One of the things Mozilla is doing is trying to steer contributions outside of the main browser code with JetPacks. Some features that land in future Firefox releases, says Ayala, will be JetPacks. Browser ID and F1, for instance, will show up as JetPacks.
In addition, they’re also trying to remove other barriers to entry. The engagement team has weekly meetings about the barriers to contribution and how to remove them.
They’ve also working to identify new contributors and reach out to them. According to Ayala, when a contributor’s first patch is being reviewed, they get an email with an acknowledgment for sending the patch to thank them.
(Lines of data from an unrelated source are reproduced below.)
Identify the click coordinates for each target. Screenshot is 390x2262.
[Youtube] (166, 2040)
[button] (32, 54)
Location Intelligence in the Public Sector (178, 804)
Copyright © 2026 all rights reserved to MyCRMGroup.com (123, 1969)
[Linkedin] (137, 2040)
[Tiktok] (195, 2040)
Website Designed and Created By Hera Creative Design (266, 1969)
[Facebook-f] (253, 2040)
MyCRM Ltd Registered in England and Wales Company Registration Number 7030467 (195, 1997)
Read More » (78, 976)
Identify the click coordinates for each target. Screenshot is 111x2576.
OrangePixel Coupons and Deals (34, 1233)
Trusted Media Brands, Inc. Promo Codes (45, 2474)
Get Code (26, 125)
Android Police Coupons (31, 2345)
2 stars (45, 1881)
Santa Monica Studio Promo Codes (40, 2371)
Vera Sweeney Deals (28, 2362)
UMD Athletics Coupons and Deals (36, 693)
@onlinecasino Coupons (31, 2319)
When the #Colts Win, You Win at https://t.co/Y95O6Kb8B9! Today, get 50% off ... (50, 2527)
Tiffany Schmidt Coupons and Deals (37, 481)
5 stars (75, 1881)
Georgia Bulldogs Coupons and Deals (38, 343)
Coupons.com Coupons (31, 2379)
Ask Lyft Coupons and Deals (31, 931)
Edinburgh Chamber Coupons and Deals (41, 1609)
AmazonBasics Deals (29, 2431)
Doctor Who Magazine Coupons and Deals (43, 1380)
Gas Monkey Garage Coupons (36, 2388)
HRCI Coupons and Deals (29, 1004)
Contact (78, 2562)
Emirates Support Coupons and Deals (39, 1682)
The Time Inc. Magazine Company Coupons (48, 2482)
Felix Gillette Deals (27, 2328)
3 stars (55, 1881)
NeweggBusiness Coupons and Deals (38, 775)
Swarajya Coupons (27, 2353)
Mozilla is also looking at simplifying communication and its toolchain. Ayala says that, right now, “the number of tools and communication places you have to be involved in, on an ongoing basis, is massive.” Where possible, they’re finding ways to let contributors jump right in and solve a small problem. without having to do a deep dive in Mozilla’s codebase, culture and toolchain.
He described one experiment where they put a piece of code on JS Bin and got tons of contributions. Why? Because it was easy for potential contributors to dive in. They didn’t need to go to Bugzilla or learn anything about XUL or the toolchain required to build Firefox.
Can They Do It?
Can Mozilla bring in one million contributors by the end of 2012? It seems unlikely, and it would be quite a challenge to handle the influx of contributors if they did succeed. One million folks sending in patches could get hairy, quickly.
But the organization is making a concerted effort to draw in a much larger contributor base, and even if they succeed in drawing in just 1% of the million contributor goal, they’re going to be in really good shape.